DATA LISTING:
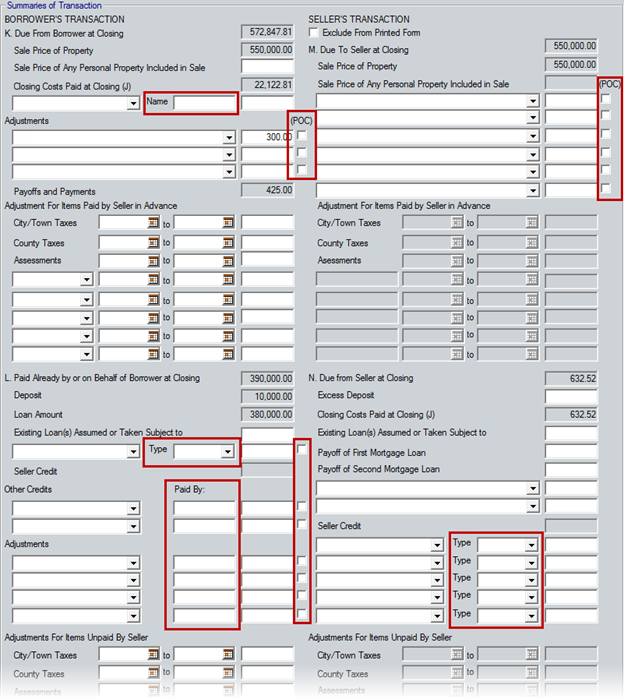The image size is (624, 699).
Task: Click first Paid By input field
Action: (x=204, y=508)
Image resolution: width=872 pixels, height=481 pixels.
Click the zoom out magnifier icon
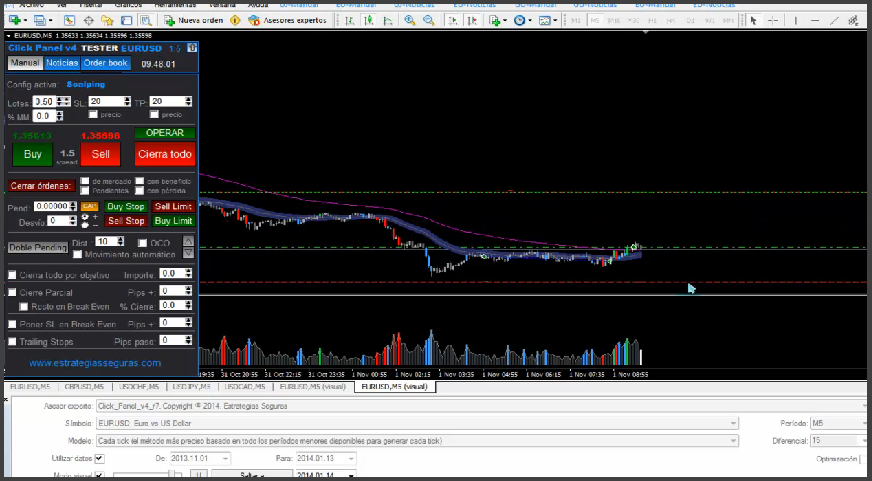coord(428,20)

WHAT YOU HAVE TO DO: Pictures stay out. Copy exactly, and only, the lines from the one containing "Image resolution: width=872" through the end of the data.

WRITTEN ANSWER:
Image resolution: width=872 pixels, height=481 pixels.
Click the zoom out magnifier icon
coord(428,20)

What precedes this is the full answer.